| Provided information |
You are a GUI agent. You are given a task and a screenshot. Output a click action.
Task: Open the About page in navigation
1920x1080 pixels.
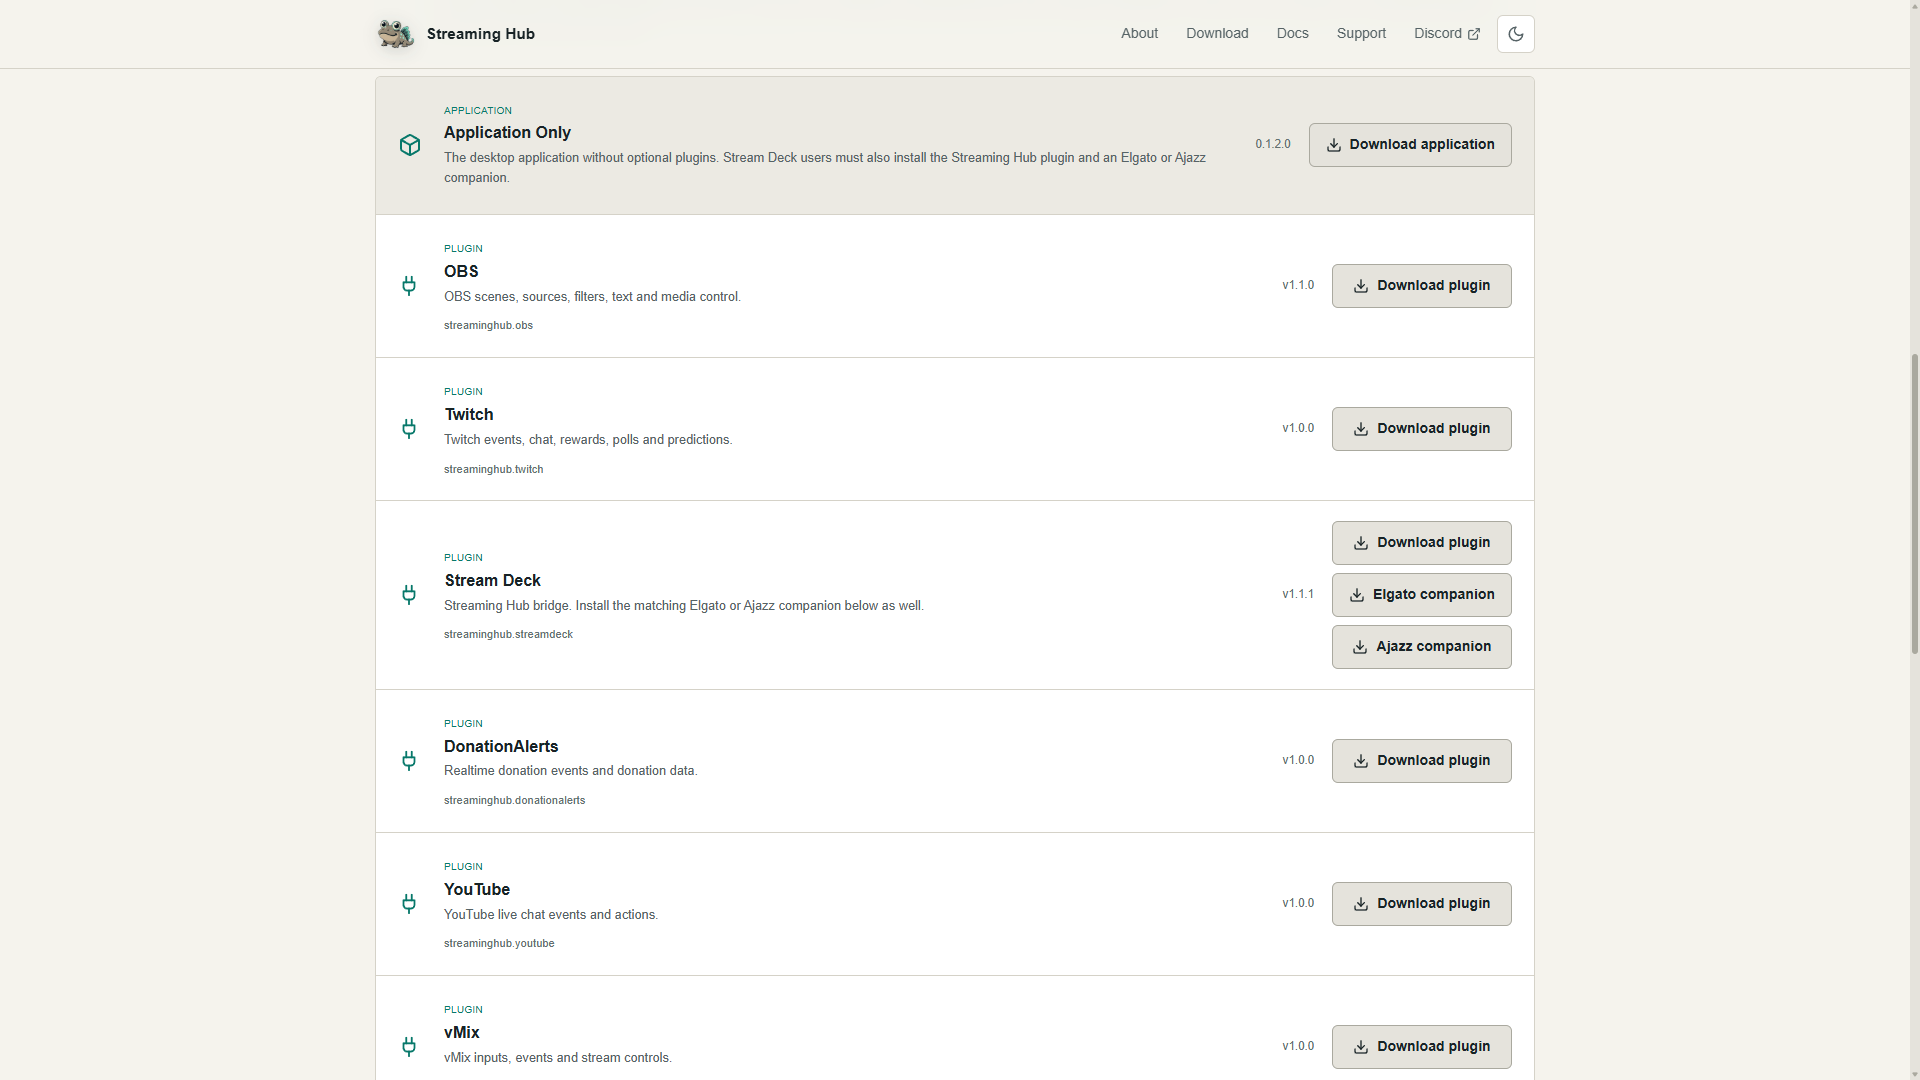[1139, 34]
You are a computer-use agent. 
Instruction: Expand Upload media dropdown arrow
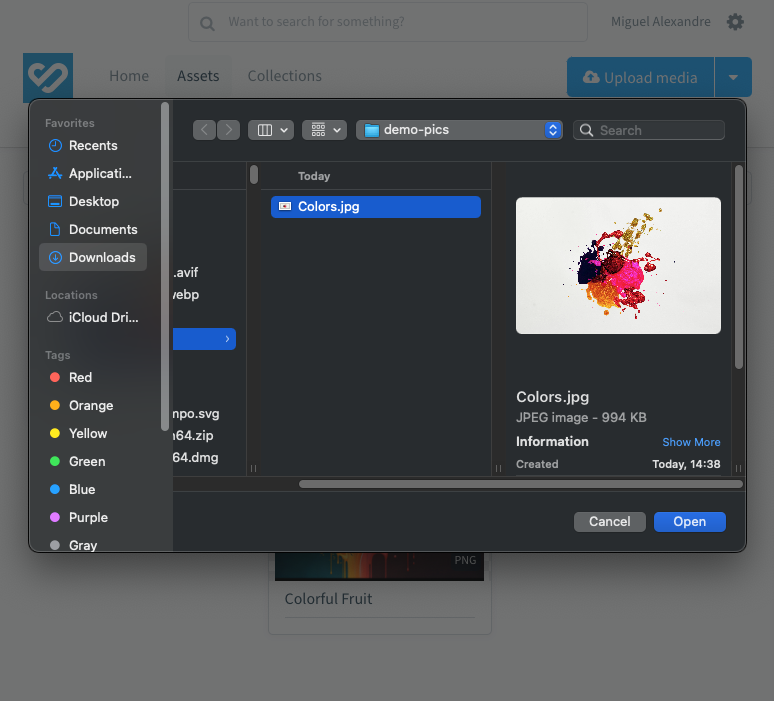pyautogui.click(x=733, y=77)
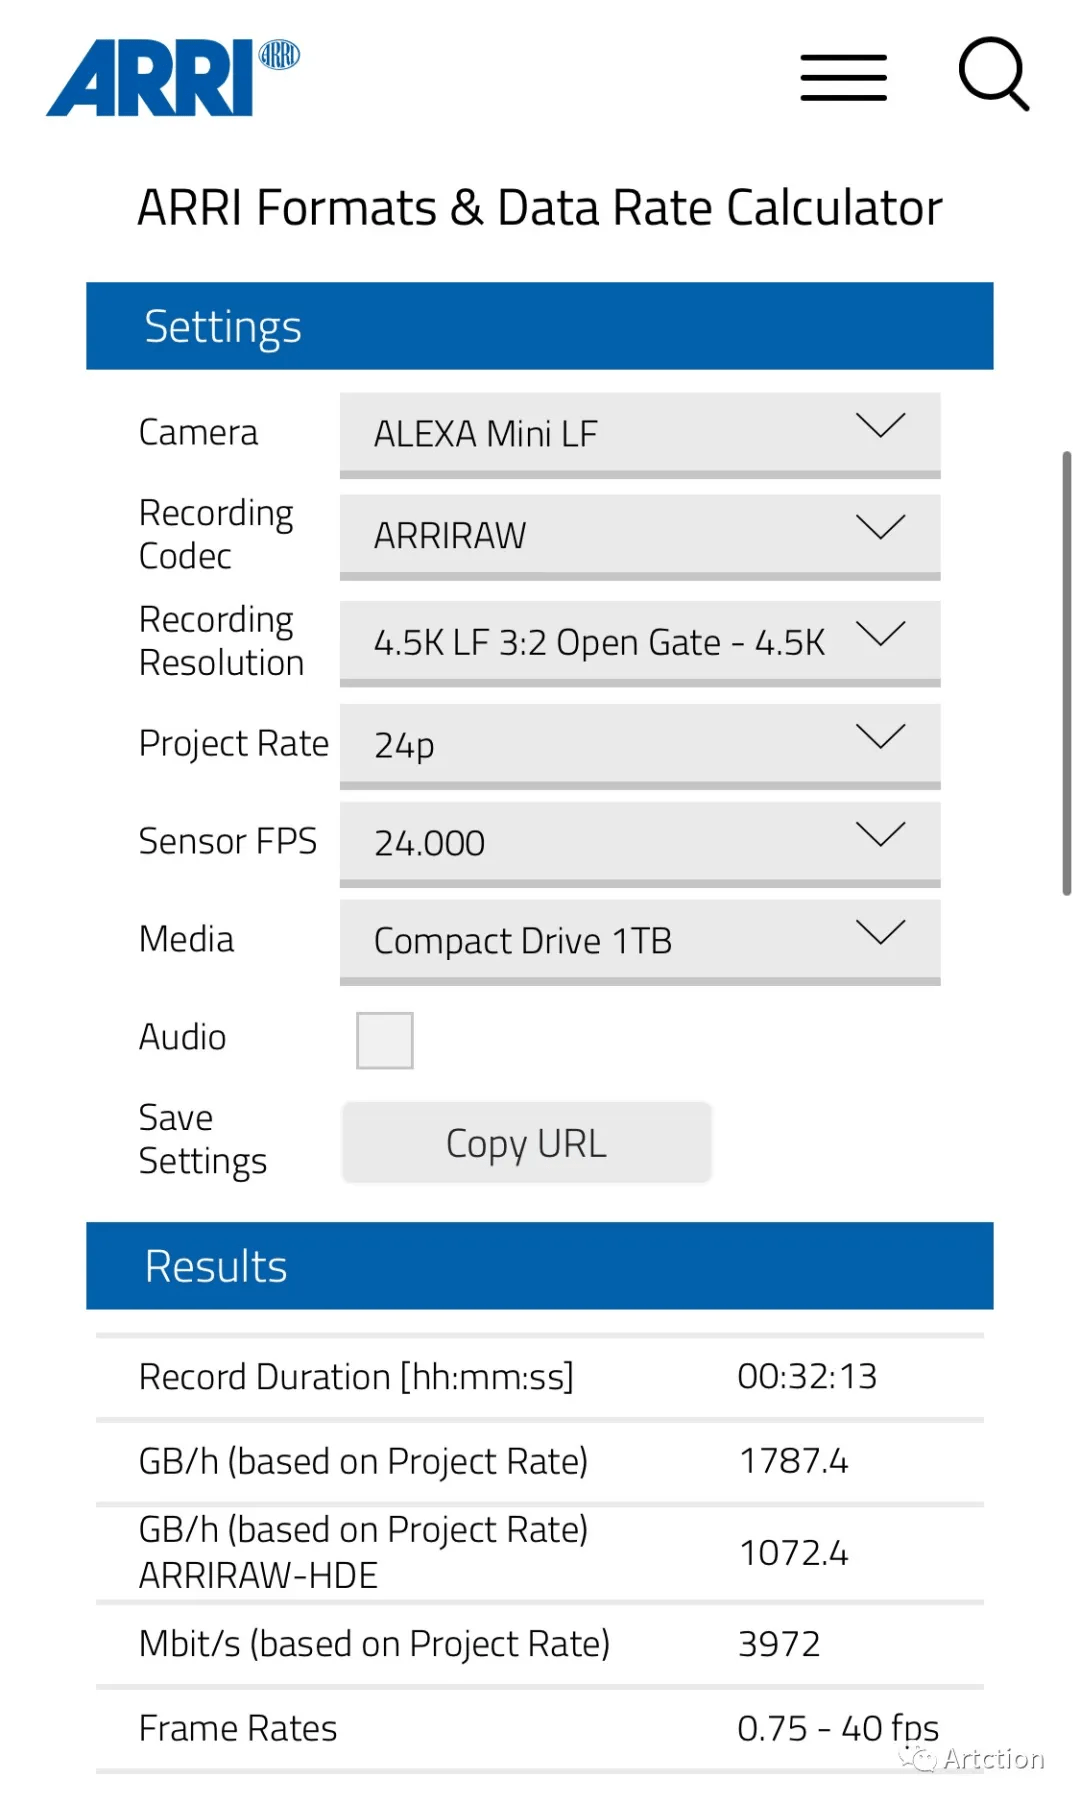Click the Settings section header

[x=540, y=326]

| Your instructions |
Please reproduce every line of the records above word for word, leaving out the pictures.

| Response for this exercise |
You are a GUI agent. You are given a task and a screenshot. Output a click action.
Task: Open the About page in navigation
1920x1080 pixels.
[1139, 34]
You are a computer-use agent. 
Instruction: Expand Upload media dropdown arrow
pyautogui.click(x=733, y=77)
Click the Settings section header

[x=540, y=326]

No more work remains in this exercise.